*** PASSAGE PROVIDED ***

For a drug that is recommended in one of every two prescriptions for non-insulin
anti-hyperglycemic therapy, metformin remains an enigma. Thus, although metformin’s
primary role in lowering hyperglycemia is considered to occur via inhibition
of hepatic gluconeogenesis and suppression of hepatic glucose production,
the precise mechanism(s) by which these effects are achieved remain uncertain.
Metformin is unique in that it is linked to lower levels of advanced glycation end
products (AGE), proteins (and lipids) that undergo glycation under conditions of
high sugar and oxidative stress, conditions which produce reactive dicarbonyls.
Methylglyoxal (MG) is a highly reactive dicarbonyl found at elevated levels in the
plasma of patients with T2DM. We explored the chemistry of the metformin-MG
reaction in detail and performed thorough structural characterization of the product(
s). We unequivocally identified the primary product as a five-membered
imidazolinone (IMZ) and identified the IMZ metabolite in urine samples from
metformin-treated T2DM patients. Because (i) the precise mechanism(s) of metformin
action remain unclear, (ii) the structure of IMZ is drug-like in nature, (iii)
and the activation of imidazoline receptors may have beneficial effects in T2D, we
have begun to explore the potential role of IMZ in the therapeutic response to
metformin. Data from these studies will be presented.

*** End of PASSAGE PROVIDED ***

EXERCISES ▸
1 - According to the metformin passage, what did the researchers identify as the primary product of the metformin-MG reaction?
2 - Copy out the metformin passage from "Methylglyoxal (MG) is" to "in nature, (iii)".

*** INPUT DATA ***

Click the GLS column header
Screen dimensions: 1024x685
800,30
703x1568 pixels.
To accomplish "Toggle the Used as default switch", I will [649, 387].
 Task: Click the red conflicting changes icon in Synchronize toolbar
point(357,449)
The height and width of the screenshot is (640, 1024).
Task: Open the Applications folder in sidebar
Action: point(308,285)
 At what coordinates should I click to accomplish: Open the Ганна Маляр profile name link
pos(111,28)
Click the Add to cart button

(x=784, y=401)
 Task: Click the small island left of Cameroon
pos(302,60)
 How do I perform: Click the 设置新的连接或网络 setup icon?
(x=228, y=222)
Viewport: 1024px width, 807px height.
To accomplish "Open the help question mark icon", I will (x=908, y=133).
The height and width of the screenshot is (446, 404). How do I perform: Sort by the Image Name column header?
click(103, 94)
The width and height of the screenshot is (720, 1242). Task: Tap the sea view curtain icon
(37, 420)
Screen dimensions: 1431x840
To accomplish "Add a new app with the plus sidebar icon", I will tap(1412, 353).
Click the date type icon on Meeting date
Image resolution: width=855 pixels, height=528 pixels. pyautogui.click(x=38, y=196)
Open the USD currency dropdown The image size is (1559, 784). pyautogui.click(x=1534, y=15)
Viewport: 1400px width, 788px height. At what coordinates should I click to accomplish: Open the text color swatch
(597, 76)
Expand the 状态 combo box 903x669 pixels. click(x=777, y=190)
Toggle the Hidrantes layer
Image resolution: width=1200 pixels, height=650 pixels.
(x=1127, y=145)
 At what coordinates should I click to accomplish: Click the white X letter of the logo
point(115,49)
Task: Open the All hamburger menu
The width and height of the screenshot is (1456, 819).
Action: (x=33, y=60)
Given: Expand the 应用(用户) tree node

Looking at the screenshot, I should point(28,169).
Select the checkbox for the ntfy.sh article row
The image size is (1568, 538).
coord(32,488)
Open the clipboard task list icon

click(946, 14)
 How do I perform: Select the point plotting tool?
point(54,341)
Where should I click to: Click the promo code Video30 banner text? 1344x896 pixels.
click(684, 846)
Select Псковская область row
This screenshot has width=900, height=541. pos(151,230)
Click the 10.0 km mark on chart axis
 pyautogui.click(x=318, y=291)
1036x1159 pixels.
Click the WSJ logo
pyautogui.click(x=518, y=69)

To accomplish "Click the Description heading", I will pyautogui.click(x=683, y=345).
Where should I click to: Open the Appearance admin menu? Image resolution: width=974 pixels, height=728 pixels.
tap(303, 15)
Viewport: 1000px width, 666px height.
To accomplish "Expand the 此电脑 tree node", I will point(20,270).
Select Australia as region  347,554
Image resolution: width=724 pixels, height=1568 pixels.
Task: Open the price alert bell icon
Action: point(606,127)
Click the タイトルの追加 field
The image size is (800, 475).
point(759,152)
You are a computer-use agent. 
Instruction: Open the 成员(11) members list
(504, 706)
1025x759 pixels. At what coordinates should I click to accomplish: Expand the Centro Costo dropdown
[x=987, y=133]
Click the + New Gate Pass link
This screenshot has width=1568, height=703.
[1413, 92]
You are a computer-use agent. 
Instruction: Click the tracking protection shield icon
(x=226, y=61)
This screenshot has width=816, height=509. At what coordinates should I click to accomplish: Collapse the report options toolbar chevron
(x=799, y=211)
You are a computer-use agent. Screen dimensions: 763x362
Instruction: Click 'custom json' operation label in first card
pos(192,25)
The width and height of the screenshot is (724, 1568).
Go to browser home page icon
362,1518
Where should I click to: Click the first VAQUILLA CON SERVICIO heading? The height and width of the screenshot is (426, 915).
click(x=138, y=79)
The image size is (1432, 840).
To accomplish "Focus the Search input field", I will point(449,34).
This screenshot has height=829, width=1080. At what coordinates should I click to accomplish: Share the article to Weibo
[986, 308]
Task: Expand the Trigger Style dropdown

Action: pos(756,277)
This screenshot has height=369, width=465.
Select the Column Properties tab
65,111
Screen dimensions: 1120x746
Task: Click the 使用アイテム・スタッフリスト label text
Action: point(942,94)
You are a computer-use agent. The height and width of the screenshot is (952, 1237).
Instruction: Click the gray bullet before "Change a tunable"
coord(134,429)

*** End of INPUT DATA ***

COMPLETED EXERCISE ▸
1 - A five-membered imidazolinone (IMZ).

2 -
Methylglyoxal (MG) is a highly reactive dicarbonyl found at elevated levels in the
plasma of patients with T2DM. We explored the chemistry of the metformin-MG
reaction in detail and performed thorough structural characterization of the product(
s). We unequivocally identified the primary product as a five-membered
imidazolinone (IMZ) and identified the IMZ metabolite in urine samples from
metformin-treated T2DM patients. Because (i) the precise mechanism(s) of metformin
action remain unclear, (ii) the structure of IMZ is drug-like in nature, (iii)